A (Classic?) Table Design Issue

  • I think we’re veering off the highway and heading for a swamp, but I can’t explain how or why. Help!

     

    There’s this “UserPreference” table, along the line of:

     

    TABLE User (UserID, UserName)

     

    TABLE UserPrefernce (UserID, Col1, Col2, Col3, …Col121)

     

    …where the various “Cols” have clear and precise names used in one or another corner of the application—stuff like website layout, reporting options, client URLs, welcome messages, client operational defaults. As they are columns in the table, these values get set for every user, though some users might never use them (maybe they don’t have access to that web page or that report).

     

    Over time, more and more columns have been added to this table, making it more and more unwieldy. This happens because, as new applications and functionality is developed, new user-settable default and/or configuration values are generated, and they have to be stored somewhere… so why not add a few more rows to UserPreferences? (The table could maybe have been split into multiple tables, such as WebPreferences, ReportPreferences, etc., but this has not been done.)

     

    To manage this, the following table design has been proposed:

     

    TABLE Preference (PreferenceID, Name, Description, DataType)

     

    TABLE UserPreference_new (UserID, PreferenceID, Value)

     

    …so you’d add preference “GreetingMessage” to Preference, and for each user who might require it you enter the appropriate UserPreference for that user in UserPreference_new. The “Value” is a varchar, and “DataType” really just a reference to what ought to be in there (since “dynamic data type domain integrity” cannot be enforced). This would change us from a “wide shallow” table to a “thin deep” one.

     

    The thing of it is, we did this at the last job I was at. It started out cool and useful, and ended up one a tremendous pain in the a** … because people (not just the developers, but modelers and designers and even requirements writers who’d heard about it) would toss most any old thing in there, and some things (state values, key values, even address information) just doesn’t belong in such a table.

     

    My problem is that I can’t explain this clearly, concisely, and (most importantly) convincingly. I know that in many situations this is  a really bad idea, but I can’t explain why well enough to convince people. It also seems like it is a valid situation in some situations for some data, but I cannot clearly define to my own satisfaction what those circumstances would be.

     

    Most importantly, this has to be a wheel—a classic database design issue that’s come up time and time again… and I don’t know the working name or title for this, and so can’t readily look anything up on the subject.

     

    Any links to prior discussions or references to erudite database theory would be greatly appreciated!

     

       Philip

     

  • This was removed by the editor as SPAM

  • If your developers, designers, and requirements weenies are allowed to "toss any old thing" into your database, you don't have technical problems, you have people problems.  Why do they care in which table it gets stashed, as long as they can read or update it efficiently when necessary?  I've done the name-value pair technique as well, right up until SQL Server decided that 300 connections hitting this one table simultaneously for every web page refresh was a lot of work and slowed the whole web site down in protest.  This generated lots of "donated" overtime for moi, and lots of stomach acid.  If I were you, I would explain to them how indexes work, how indexing the PreferenceID column will only get you so far, how by putting all the values in a generic "Value" column will lose the value of strong datatyping, and how things seem to be performing fine right now, but you can't guarantee how long that will continue and when it does go south, it will be a very dark day filled with much gnashing of teeth and rending of garments and the cries of the afflicted will fill the valley.  Or words to that effect.  Throw in mention of "violation of Third Normal Form" (don't forget to capitalize) and referential disambiguation, and they should be putty in your hands. 

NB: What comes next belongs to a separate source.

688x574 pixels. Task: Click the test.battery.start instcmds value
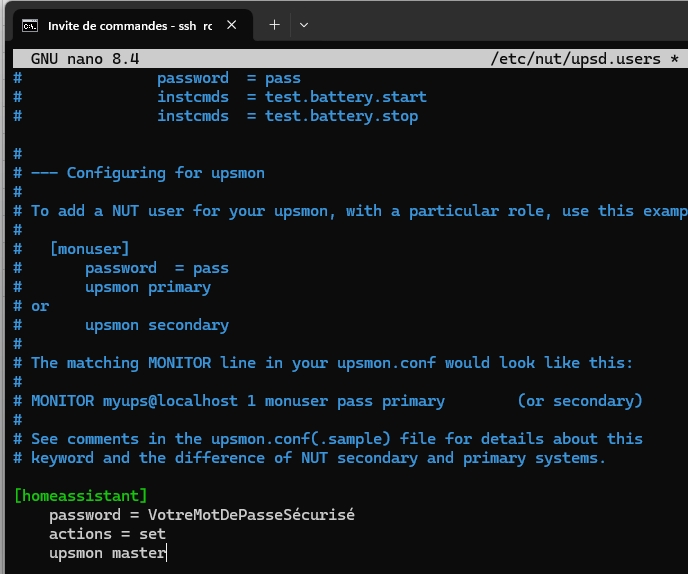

    There is no "i" in team, but idiot has two.
  • Sound advice, and I'll give it the try. The uphill curve is that I'm new at this company and thus the "other" DBA (of two), and my opinion doesn't carry all that much weight yet. I've hit the "name-value pair" [good title!] conundrum before and know the pain it can induce, but that'e experience that I'm having trouble clearly communicating.

    I believe that they're reluctant to add further rows to the table because of the implementation--Java, using Hibernate as the data access layer. (I'm still a bit vague on how this tool works, but to-date I'm not overly impressed.)

    And it's not so much that we have people problems as it is lack of (DBA) control over database design. If we open a door in the database like this, I just know that eventually that cat will drag in something dreadful.

       Philip

  • Sound advice, and I'll give it the try. The uphill curve is that I'm new at this company and thus the "other" DBA (of two), and my opinion doesn't carry all that much weight yet. I've hit the "name-value pair" [good title!] conundrum before and know the pain it can induce, but that'e experience that I'm having trouble clearly communicating.

    I believe that they're reluctant to add further rows to the table because of the implementation--Java, using Hibernate as the data access layer. (I'm still a bit vague on how this tool works, but to-date I'm not overly impressed.)

    And it's not so much that we have people problems as it is lack of (DBA) control over database design. If we open a door in the database like this, I just know that eventually that cat will drag in something dreadful.

       Philip

  • Grr. Rural satellite wireless connection = double post.

     

  • Don't do it!  This is a train wreck waiting to happen.  This is essentially the same thing that I refered to as a MUCK table in this article:

    http://www.sqlservercentral.com/columnists/dpeterson/lookuptablemadness.asp

    Also see the discussion of this article.  Ignore the article itself, look at the discussion...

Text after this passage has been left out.